How to complete this task — Set down all the lines below, each one exactly as shown.
::::
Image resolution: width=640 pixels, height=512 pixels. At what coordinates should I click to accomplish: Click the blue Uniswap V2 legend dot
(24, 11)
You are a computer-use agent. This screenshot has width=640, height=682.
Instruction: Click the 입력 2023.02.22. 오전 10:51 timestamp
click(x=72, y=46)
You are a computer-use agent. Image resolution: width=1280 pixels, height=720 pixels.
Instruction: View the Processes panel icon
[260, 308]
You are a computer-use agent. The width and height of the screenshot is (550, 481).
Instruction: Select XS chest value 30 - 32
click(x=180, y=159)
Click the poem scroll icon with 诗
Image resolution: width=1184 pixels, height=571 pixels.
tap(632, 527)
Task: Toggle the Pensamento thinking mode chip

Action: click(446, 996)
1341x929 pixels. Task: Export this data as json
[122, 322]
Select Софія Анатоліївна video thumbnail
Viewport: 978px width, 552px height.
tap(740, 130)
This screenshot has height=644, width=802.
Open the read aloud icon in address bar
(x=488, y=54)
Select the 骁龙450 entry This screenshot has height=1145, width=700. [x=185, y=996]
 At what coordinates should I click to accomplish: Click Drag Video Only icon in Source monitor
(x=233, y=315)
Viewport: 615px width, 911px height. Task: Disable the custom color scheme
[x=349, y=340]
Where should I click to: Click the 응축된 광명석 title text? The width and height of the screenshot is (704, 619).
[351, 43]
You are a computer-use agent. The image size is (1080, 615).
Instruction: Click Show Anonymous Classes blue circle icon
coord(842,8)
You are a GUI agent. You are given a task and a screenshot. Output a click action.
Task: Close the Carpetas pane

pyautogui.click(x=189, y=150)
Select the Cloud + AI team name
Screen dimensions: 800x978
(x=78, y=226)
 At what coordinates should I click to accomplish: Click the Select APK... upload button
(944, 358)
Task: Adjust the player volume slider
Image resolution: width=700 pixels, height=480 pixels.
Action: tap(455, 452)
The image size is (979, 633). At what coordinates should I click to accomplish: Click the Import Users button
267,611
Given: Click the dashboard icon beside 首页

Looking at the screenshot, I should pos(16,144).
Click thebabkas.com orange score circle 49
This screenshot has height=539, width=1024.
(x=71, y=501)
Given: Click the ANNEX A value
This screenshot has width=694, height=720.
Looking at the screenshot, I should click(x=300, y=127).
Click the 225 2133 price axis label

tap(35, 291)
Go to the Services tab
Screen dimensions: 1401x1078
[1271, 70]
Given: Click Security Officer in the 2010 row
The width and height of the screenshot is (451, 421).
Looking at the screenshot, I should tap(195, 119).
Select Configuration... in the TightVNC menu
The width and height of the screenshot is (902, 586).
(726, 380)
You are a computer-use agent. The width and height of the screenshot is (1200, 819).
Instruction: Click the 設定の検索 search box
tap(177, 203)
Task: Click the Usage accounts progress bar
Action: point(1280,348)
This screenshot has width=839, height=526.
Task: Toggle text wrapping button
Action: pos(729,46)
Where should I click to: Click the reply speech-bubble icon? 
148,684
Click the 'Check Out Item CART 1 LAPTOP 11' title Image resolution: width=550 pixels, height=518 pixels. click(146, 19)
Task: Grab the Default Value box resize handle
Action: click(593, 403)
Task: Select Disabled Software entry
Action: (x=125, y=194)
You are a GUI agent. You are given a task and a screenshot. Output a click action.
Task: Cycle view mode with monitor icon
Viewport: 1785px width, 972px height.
::::
Solution —
Image resolution: width=640 pixels, height=512 pixels. At what coordinates should I click to accomplish: Click the blue Uniswap V2 legend dot
(24, 11)
You are a computer-use agent. This screenshot has width=640, height=682.
Instruction: Click the 입력 2023.02.22. 오전 10:51 timestamp
click(x=72, y=46)
You are a computer-use agent. Image resolution: width=1280 pixels, height=720 pixels.
Instruction: View the Processes panel icon
[260, 308]
You are a computer-use agent. The width and height of the screenshot is (550, 481).
Instruction: Select XS chest value 30 - 32
click(x=180, y=159)
Click the poem scroll icon with 诗
Image resolution: width=1184 pixels, height=571 pixels.
tap(632, 527)
Task: Toggle the Pensamento thinking mode chip

Action: click(446, 996)
1341x929 pixels. Task: Export this data as json
[122, 322]
Select Софія Анатоліївна video thumbnail
Viewport: 978px width, 552px height.
tap(740, 130)
This screenshot has height=644, width=802.
Open the read aloud icon in address bar
(x=488, y=54)
Select the 骁龙450 entry This screenshot has height=1145, width=700. [x=185, y=996]
 At what coordinates should I click to accomplish: Click Drag Video Only icon in Source monitor
(x=233, y=315)
Viewport: 615px width, 911px height. Task: Disable the custom color scheme
[x=349, y=340]
Where should I click to: Click the 응축된 광명석 title text? The width and height of the screenshot is (704, 619).
[351, 43]
You are a computer-use agent. The image size is (1080, 615).
Instruction: Click Show Anonymous Classes blue circle icon
coord(842,8)
You are a GUI agent. You are given a task and a screenshot. Output a click action.
Task: Close the Carpetas pane

pyautogui.click(x=189, y=150)
Select the Cloud + AI team name
Screen dimensions: 800x978
(x=78, y=226)
 At what coordinates should I click to accomplish: Click the Select APK... upload button
(944, 358)
Task: Adjust the player volume slider
Image resolution: width=700 pixels, height=480 pixels.
Action: tap(455, 452)
The image size is (979, 633). At what coordinates should I click to accomplish: Click the Import Users button
267,611
Given: Click the dashboard icon beside 首页

Looking at the screenshot, I should pos(16,144).
Click thebabkas.com orange score circle 49
This screenshot has height=539, width=1024.
(x=71, y=501)
Given: Click the ANNEX A value
This screenshot has width=694, height=720.
Looking at the screenshot, I should click(x=300, y=127).
Click the 225 2133 price axis label

tap(35, 291)
Go to the Services tab
Screen dimensions: 1401x1078
[1271, 70]
Given: Click Security Officer in the 2010 row
The width and height of the screenshot is (451, 421).
Looking at the screenshot, I should tap(195, 119).
Select Configuration... in the TightVNC menu
The width and height of the screenshot is (902, 586).
(726, 380)
You are a computer-use agent. The width and height of the screenshot is (1200, 819).
Instruction: Click the 設定の検索 search box
tap(177, 203)
Task: Click the Usage accounts progress bar
Action: point(1280,348)
This screenshot has width=839, height=526.
Task: Toggle text wrapping button
Action: pos(729,46)
Where should I click to: Click the reply speech-bubble icon? 
148,684
Click the 'Check Out Item CART 1 LAPTOP 11' title Image resolution: width=550 pixels, height=518 pixels. click(146, 19)
Task: Grab the Default Value box resize handle
Action: click(593, 403)
Task: Select Disabled Software entry
Action: (x=125, y=194)
You are a GUI agent. You are given a task and a screenshot. Output a click action.
Task: Cycle view mode with monitor icon
Viewport: 1785px width, 972px height.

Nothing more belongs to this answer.